• **WORK TO COMPLETE**
Could you retype all of the data below exactly as given?

===============

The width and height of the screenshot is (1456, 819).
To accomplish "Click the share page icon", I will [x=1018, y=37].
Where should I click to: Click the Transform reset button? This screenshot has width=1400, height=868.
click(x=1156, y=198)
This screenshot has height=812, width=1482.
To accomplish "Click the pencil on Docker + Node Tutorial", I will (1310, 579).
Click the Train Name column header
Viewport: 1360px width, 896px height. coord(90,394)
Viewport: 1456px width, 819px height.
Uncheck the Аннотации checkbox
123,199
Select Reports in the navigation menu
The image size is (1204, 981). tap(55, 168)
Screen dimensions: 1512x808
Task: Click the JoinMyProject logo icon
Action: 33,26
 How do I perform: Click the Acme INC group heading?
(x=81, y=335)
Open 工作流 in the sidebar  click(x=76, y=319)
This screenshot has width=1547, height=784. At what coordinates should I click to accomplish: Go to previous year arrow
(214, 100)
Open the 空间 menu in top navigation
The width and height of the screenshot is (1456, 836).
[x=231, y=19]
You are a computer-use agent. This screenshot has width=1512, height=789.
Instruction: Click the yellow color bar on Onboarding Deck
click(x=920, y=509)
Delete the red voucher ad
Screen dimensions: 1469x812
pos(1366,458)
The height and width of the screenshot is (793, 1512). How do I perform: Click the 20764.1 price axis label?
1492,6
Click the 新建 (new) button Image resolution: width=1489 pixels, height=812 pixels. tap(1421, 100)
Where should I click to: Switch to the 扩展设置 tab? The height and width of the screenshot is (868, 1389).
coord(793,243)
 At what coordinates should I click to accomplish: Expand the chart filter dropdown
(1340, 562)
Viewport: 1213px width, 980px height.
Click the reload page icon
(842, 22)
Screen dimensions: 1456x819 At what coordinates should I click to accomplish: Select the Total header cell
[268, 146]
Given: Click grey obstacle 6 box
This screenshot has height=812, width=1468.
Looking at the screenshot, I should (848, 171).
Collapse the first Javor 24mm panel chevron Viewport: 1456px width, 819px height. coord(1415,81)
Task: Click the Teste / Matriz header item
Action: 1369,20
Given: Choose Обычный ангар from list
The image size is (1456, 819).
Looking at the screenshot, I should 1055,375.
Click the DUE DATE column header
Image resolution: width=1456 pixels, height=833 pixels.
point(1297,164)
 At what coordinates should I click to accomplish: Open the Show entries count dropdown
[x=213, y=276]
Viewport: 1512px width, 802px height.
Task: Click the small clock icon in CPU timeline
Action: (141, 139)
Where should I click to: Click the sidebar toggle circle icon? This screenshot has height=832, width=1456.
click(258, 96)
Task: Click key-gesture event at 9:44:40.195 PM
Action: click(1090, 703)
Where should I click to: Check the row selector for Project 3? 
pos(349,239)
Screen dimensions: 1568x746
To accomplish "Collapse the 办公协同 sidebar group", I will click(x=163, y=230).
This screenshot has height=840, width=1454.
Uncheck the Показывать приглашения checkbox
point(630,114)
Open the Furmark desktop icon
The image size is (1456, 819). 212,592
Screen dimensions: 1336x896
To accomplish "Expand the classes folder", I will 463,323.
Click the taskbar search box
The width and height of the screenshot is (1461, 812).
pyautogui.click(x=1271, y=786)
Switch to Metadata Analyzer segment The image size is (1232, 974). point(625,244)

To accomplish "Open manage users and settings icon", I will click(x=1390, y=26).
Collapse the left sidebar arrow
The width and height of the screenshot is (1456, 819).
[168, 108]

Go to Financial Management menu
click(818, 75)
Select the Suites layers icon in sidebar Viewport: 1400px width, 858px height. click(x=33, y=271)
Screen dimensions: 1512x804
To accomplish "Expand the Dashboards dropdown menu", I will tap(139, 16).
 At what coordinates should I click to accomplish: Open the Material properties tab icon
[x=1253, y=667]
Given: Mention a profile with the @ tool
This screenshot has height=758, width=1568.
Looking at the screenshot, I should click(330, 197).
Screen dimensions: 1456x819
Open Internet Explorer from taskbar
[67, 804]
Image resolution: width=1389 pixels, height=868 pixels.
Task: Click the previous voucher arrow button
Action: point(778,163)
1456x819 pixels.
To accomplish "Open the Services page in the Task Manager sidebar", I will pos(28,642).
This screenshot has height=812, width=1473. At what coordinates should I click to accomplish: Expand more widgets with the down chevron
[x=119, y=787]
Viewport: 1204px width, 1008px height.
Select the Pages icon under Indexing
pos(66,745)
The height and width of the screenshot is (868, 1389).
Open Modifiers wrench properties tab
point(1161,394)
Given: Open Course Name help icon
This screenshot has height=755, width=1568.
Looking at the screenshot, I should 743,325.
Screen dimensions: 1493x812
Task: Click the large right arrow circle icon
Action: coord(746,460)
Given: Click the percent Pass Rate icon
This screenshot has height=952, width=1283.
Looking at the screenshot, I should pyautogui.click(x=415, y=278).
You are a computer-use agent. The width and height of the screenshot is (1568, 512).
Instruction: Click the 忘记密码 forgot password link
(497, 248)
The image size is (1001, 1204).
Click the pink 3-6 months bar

===============

• **RESULT FOR THIS TASK**
The width and height of the screenshot is (1456, 819).
To accomplish "Click the share page icon", I will [x=1018, y=37].
Where should I click to: Click the Transform reset button? This screenshot has width=1400, height=868.
click(x=1156, y=198)
This screenshot has height=812, width=1482.
To accomplish "Click the pencil on Docker + Node Tutorial", I will (1310, 579).
Click the Train Name column header
Viewport: 1360px width, 896px height. coord(90,394)
Viewport: 1456px width, 819px height.
Uncheck the Аннотации checkbox
123,199
Select Reports in the navigation menu
The image size is (1204, 981). tap(55, 168)
Screen dimensions: 1512x808
Task: Click the JoinMyProject logo icon
Action: 33,26
 How do I perform: Click the Acme INC group heading?
(x=81, y=335)
Open 工作流 in the sidebar  click(x=76, y=319)
This screenshot has width=1547, height=784. At what coordinates should I click to accomplish: Go to previous year arrow
(214, 100)
Open the 空间 menu in top navigation
The width and height of the screenshot is (1456, 836).
[x=231, y=19]
You are a computer-use agent. This screenshot has width=1512, height=789.
Instruction: Click the yellow color bar on Onboarding Deck
click(x=920, y=509)
Delete the red voucher ad
Screen dimensions: 1469x812
pos(1366,458)
The height and width of the screenshot is (793, 1512). How do I perform: Click the 20764.1 price axis label?
1492,6
Click the 新建 (new) button Image resolution: width=1489 pixels, height=812 pixels. tap(1421, 100)
Where should I click to: Switch to the 扩展设置 tab? The height and width of the screenshot is (868, 1389).
coord(793,243)
 At what coordinates should I click to accomplish: Expand the chart filter dropdown
(1340, 562)
Viewport: 1213px width, 980px height.
Click the reload page icon
(842, 22)
Screen dimensions: 1456x819 At what coordinates should I click to accomplish: Select the Total header cell
[268, 146]
Given: Click grey obstacle 6 box
This screenshot has height=812, width=1468.
Looking at the screenshot, I should (848, 171).
Collapse the first Javor 24mm panel chevron Viewport: 1456px width, 819px height. coord(1415,81)
Task: Click the Teste / Matriz header item
Action: 1369,20
Given: Choose Обычный ангар from list
The image size is (1456, 819).
Looking at the screenshot, I should 1055,375.
Click the DUE DATE column header
Image resolution: width=1456 pixels, height=833 pixels.
point(1297,164)
 At what coordinates should I click to accomplish: Open the Show entries count dropdown
[x=213, y=276]
Viewport: 1512px width, 802px height.
Task: Click the small clock icon in CPU timeline
Action: (141, 139)
Where should I click to: Click the sidebar toggle circle icon? This screenshot has height=832, width=1456.
click(258, 96)
Task: Click key-gesture event at 9:44:40.195 PM
Action: click(1090, 703)
Where should I click to: Check the row selector for Project 3? 
pos(349,239)
Screen dimensions: 1568x746
To accomplish "Collapse the 办公协同 sidebar group", I will click(x=163, y=230).
This screenshot has height=840, width=1454.
Uncheck the Показывать приглашения checkbox
point(630,114)
Open the Furmark desktop icon
The image size is (1456, 819). 212,592
Screen dimensions: 1336x896
To accomplish "Expand the classes folder", I will 463,323.
Click the taskbar search box
The width and height of the screenshot is (1461, 812).
pyautogui.click(x=1271, y=786)
Switch to Metadata Analyzer segment The image size is (1232, 974). point(625,244)

To accomplish "Open manage users and settings icon", I will click(x=1390, y=26).
Collapse the left sidebar arrow
The width and height of the screenshot is (1456, 819).
[168, 108]

Go to Financial Management menu
click(818, 75)
Select the Suites layers icon in sidebar Viewport: 1400px width, 858px height. click(x=33, y=271)
Screen dimensions: 1512x804
To accomplish "Expand the Dashboards dropdown menu", I will tap(139, 16).
 At what coordinates should I click to accomplish: Open the Material properties tab icon
[x=1253, y=667]
Given: Mention a profile with the @ tool
This screenshot has height=758, width=1568.
Looking at the screenshot, I should click(330, 197).
Screen dimensions: 1456x819
Open Internet Explorer from taskbar
[67, 804]
Image resolution: width=1389 pixels, height=868 pixels.
Task: Click the previous voucher arrow button
Action: point(778,163)
1456x819 pixels.
To accomplish "Open the Services page in the Task Manager sidebar", I will pos(28,642).
This screenshot has height=812, width=1473. At what coordinates should I click to accomplish: Expand more widgets with the down chevron
[x=119, y=787]
Viewport: 1204px width, 1008px height.
Select the Pages icon under Indexing
pos(66,745)
The height and width of the screenshot is (868, 1389).
Open Modifiers wrench properties tab
point(1161,394)
Given: Open Course Name help icon
This screenshot has height=755, width=1568.
Looking at the screenshot, I should 743,325.
Screen dimensions: 1493x812
Task: Click the large right arrow circle icon
Action: coord(746,460)
Given: Click the percent Pass Rate icon
This screenshot has height=952, width=1283.
Looking at the screenshot, I should pyautogui.click(x=415, y=278).
You are a computer-use agent. The width and height of the screenshot is (1568, 512).
Instruction: Click the 忘记密码 forgot password link
(497, 248)
The image size is (1001, 1204).
Click the pink 3-6 months bar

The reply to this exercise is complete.